先生へ
先生へ。
僕が中学生の時に出会った先生へ。
僕はあなたのことが嫌いでした。
何故かと言えば、会えばいつも怒られてたからです。
今でも、あの頃の様々な場面を思い出すことができます。
しかし、何故怒られてたか、不思議と思い出すことができません。あの日、あの時何故怒られてたか?
しかし、1つだけ鮮明に思い出すことができるのは、僕が他校の生徒と喧嘩し、警察にお世話になった時です。
あなたは、僕を張りました。
野球部が試合に出られなくなる!
周りのことを考えろ!
怪我をさせた相手に誰が責任をとると思うんだ!
先生が言ったことは、とても大事なことでした。
しかし、あの時先生は僕を褒めましたね。
あの時、僕と僕の友達数名は、カツアゲされた、クラスメイトの金を取り返しに行ったんです。

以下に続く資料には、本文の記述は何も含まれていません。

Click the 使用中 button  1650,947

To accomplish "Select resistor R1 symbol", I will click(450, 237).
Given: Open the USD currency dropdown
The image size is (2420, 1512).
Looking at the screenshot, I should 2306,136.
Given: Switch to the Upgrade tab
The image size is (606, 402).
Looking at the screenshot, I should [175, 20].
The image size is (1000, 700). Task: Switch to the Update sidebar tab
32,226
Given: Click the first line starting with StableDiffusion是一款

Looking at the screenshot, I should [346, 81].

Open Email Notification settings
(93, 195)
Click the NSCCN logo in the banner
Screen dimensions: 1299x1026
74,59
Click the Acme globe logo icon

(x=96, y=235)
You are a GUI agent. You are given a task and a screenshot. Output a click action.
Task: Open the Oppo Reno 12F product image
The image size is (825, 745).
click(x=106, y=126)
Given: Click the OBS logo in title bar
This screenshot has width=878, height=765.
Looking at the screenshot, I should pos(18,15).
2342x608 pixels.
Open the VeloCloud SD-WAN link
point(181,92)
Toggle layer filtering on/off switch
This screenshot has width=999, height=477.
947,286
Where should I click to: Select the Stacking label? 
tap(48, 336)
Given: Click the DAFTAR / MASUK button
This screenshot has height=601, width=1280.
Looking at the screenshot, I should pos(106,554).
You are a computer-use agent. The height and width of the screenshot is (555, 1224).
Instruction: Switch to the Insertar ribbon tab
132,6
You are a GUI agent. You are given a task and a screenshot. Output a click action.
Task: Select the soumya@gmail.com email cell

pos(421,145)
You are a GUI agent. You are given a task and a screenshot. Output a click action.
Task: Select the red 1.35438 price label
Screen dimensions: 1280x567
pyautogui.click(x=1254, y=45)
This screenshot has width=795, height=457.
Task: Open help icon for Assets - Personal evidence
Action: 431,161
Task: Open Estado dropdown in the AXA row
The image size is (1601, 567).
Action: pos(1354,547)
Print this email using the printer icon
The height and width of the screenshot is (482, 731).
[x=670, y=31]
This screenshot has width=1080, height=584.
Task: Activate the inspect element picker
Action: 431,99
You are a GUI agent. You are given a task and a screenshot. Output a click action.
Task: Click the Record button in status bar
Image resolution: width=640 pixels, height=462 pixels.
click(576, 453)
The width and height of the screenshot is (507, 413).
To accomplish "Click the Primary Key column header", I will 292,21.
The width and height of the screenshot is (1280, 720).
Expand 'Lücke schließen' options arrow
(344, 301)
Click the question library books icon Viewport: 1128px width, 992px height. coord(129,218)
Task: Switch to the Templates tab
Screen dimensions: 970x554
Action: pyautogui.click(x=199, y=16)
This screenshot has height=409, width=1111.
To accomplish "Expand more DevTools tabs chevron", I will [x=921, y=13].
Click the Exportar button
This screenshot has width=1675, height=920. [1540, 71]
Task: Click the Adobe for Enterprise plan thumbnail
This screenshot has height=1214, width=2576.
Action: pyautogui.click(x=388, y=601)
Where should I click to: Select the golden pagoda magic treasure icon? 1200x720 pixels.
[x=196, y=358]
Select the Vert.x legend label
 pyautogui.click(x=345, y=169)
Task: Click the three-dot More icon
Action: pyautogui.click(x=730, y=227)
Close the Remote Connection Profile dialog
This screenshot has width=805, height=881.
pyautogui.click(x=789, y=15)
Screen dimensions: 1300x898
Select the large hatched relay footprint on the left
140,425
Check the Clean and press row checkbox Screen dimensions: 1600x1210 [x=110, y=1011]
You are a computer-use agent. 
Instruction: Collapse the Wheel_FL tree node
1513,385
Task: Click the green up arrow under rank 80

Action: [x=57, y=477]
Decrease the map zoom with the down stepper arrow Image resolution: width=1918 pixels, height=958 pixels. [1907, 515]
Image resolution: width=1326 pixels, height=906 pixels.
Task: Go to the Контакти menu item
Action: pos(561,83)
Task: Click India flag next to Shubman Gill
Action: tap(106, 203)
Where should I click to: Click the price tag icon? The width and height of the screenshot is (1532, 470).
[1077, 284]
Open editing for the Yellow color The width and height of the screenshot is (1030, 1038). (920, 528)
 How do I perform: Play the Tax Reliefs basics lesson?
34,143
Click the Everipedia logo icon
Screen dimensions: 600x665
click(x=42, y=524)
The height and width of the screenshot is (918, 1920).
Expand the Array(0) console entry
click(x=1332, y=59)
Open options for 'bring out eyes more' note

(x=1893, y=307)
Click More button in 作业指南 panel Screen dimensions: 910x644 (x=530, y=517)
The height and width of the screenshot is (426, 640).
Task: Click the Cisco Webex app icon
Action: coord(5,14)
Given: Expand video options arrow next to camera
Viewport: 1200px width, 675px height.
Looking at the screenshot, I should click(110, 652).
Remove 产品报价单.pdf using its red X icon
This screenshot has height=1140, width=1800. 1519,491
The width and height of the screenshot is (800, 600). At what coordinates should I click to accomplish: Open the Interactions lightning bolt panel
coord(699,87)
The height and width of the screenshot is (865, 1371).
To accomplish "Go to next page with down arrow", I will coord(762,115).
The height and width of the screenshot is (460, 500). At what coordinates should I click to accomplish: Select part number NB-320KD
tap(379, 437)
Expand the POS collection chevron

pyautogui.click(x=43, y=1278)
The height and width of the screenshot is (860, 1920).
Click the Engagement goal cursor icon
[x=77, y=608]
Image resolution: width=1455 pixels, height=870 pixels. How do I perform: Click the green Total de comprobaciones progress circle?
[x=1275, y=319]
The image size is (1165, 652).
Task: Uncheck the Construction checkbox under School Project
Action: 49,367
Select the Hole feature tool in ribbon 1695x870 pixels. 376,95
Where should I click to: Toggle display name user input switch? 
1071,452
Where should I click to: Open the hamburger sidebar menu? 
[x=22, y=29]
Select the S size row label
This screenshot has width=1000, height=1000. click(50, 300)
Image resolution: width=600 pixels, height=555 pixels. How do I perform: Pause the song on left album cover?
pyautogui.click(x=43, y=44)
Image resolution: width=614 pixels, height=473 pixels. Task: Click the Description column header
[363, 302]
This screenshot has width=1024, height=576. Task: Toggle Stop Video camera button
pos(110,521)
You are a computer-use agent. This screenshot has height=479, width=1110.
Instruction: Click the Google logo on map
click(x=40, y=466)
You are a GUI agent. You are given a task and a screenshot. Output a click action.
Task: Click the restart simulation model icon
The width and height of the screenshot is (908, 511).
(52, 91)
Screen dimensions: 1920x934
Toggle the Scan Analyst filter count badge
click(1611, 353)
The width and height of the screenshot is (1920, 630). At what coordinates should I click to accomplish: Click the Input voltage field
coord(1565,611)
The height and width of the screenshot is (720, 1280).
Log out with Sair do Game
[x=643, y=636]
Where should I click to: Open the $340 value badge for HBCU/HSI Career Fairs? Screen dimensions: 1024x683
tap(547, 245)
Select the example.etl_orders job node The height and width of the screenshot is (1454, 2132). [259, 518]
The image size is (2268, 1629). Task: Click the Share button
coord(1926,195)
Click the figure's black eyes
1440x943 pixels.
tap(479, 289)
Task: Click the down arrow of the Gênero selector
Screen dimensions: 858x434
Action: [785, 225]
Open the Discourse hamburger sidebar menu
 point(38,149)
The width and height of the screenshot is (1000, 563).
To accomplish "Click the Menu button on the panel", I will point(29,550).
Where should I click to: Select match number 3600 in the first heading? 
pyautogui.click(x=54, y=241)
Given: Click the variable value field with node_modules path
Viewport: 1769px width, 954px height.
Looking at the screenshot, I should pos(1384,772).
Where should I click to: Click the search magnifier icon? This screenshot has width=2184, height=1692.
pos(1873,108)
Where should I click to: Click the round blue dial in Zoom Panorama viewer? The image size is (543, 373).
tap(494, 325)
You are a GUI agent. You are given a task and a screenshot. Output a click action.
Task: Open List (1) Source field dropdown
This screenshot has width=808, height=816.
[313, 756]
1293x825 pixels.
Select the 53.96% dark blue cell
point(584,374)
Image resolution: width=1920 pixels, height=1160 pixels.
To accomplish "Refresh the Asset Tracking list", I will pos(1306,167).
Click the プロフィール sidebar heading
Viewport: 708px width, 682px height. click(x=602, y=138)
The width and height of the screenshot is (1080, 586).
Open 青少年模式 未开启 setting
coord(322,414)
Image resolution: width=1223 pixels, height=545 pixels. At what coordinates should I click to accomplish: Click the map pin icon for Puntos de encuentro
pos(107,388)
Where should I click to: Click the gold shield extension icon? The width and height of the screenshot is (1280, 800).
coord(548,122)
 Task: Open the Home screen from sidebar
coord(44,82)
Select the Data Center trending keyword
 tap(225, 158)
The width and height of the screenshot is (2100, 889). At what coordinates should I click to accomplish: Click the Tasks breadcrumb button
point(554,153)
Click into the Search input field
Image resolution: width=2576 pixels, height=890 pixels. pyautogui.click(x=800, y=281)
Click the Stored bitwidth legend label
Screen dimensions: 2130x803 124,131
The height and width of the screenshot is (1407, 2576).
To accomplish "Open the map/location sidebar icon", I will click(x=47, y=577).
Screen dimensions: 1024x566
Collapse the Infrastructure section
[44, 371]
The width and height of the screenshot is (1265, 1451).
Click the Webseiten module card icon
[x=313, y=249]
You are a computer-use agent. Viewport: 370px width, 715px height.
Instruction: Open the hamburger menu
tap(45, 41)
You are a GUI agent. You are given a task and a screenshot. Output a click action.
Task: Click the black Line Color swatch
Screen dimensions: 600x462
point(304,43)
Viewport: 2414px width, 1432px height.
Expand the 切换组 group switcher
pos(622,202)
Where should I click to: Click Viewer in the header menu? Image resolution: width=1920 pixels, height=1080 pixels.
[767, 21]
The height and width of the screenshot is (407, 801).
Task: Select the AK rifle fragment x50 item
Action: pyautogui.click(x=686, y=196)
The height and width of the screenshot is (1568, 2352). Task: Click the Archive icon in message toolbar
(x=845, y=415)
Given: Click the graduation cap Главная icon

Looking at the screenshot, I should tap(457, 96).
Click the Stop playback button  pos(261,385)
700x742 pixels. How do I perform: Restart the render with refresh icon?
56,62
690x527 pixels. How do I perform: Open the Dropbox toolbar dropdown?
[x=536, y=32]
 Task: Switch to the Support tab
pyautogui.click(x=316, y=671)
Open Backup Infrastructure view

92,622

運動部で、体を鍛えている僕たちと何もしていないヤンキーで、とんでもなく大変なことをしてしまいましたが、あなたは理由を言ったら、「ありがとう」と言ってくれました。
僕は訳が分かりませんでした。
この喧嘩は良かったのか、悪かったのか…
しかし、先生に張られたことはあの一度きりしかなかったので、悪かったのです。
しかし、今ならわかります!
先生は、僕たちの仲間を思う気持ちを褒め、行動を叱ったのだと。
気持ちは共感し、行動を叱ったのだと。
ありがとうも何も言えないまま、大人になりましたが、僕は今、教育者を目指しています。
あなたが、心理学を学んでいたので、カウンセリングができる教師になろうとしています。
あれだけ嫌いだったあなたを、僕はどこかで尊敬していたのですね。